Pegada a la Casa Batlló brilla con estilo propio la Casa Amatller, del arquitecto Josep Puig i Cadafalch, que se ocupó de fusionar los góticos catalán y flamenco en una singular expresión modernista de 1900. Este inmueble perteneció a un industrial del chocolate, Antoni Amatller; no se visita, pero es posible asomarse a sus preciosismos con sólo acudir a la coqueta cafetería de la planta baja. Vecina de la Casa Lleó i Morera (1902), obra de Lluís Domènech i Montaner, este trío edilicio del Paseo de Gracia compone la llamada “manzana –o isla– de la discordia”, según la bautizaron los vecinos por su disparidad estética, que completan la Casa Mulleras (diseño de Enric Sagnier) y la Casa Josefina Bonet, obra de Marcel-li Coquillat i Llofriu.
De Domènech i Montaner, dos proyectos mayúsculos ennoblecen otros barrios más allá del Ensanche. Uno atañe al Hospital Sant Pau, el modelo ejemplar más cercano a la utopía que pudo haberse concebido jamás; construido entre 1905 y 1930, el complejo arquitectónico en hexágono sirvió de hospital público durante un siglo. Sus pabellones, hoy espléndidamente rehabilitados, son parte de un relajado paseo entre áreas ajardinadas, alas edilicias, senderos arbolados, y la red subterránea de amplios e impolutos túneles blancos que conectaban los diferentes edificios. Renombrado Recinto Modernista de Sant Pau, es, en este estilo, el conjunto más importante de Europa, declarado en 1997 Patrimonio Mundial por la Unesco.

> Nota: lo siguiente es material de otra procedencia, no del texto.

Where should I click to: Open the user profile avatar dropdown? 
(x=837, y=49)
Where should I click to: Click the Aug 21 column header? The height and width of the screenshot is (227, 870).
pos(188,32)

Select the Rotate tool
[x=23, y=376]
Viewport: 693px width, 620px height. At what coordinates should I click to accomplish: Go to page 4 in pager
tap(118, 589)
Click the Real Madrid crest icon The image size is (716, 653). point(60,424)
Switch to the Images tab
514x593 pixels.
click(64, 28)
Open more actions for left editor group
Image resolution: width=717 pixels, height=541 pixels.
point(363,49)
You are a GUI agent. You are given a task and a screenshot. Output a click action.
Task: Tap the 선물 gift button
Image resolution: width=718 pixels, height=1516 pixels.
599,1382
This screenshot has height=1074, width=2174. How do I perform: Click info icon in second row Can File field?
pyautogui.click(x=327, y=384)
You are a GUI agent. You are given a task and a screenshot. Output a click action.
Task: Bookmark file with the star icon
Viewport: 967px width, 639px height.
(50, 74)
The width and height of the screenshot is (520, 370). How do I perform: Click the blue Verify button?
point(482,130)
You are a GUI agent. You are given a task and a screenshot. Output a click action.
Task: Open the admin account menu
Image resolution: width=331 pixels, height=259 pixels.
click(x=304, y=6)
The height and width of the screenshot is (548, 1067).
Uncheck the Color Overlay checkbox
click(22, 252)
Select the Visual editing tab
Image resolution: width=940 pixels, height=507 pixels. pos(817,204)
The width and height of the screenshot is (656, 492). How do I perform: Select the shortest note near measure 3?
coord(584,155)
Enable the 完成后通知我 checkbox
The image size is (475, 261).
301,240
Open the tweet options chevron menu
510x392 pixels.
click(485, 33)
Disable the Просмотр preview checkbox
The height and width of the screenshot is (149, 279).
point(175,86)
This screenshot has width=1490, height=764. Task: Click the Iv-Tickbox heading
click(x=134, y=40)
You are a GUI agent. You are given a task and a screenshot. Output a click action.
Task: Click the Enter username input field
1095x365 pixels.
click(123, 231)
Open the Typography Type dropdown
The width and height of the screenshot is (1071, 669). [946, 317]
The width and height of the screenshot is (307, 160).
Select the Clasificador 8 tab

El mismo año, entraba a formar parte de la misma lista otra arquitectura grandiosa de Lluís Domènech i Montaner, punto de encuentro de la vida cultural y social de Cataluña llamado Palacio de la Música. Aseguran que es la única sala de conciertos del mundo reconocida por la Unesco. Entre 1905 y 1908, el desmesurado edificio se apoderó de una esquina estrecha del bonito barrio de Sant Pere, con una superficie total que supera los 1.400 metros cuadrados. Escultura, mosaico, vitral y forja se combinan en esta suerte de caja de música mágica. La Sala de Conciertos está repleta de figuras: las musas que rodean el escenario, las valquirias wagnerianas que surgen del techo, un busto de Anselm Clavé y otro de Beethoven, el infaltable aporte de elementos vegetales (flores, palmeras, frutas) y la luz natural que se difunde sobre la sala gracias a un lucernario central, representación del sol.
Este palacio es la expresión modernista más estridente que guarda Barcelona, que por su espléndido colorido y líneas refinadas provoca una hipnosis gozosa, casi mística.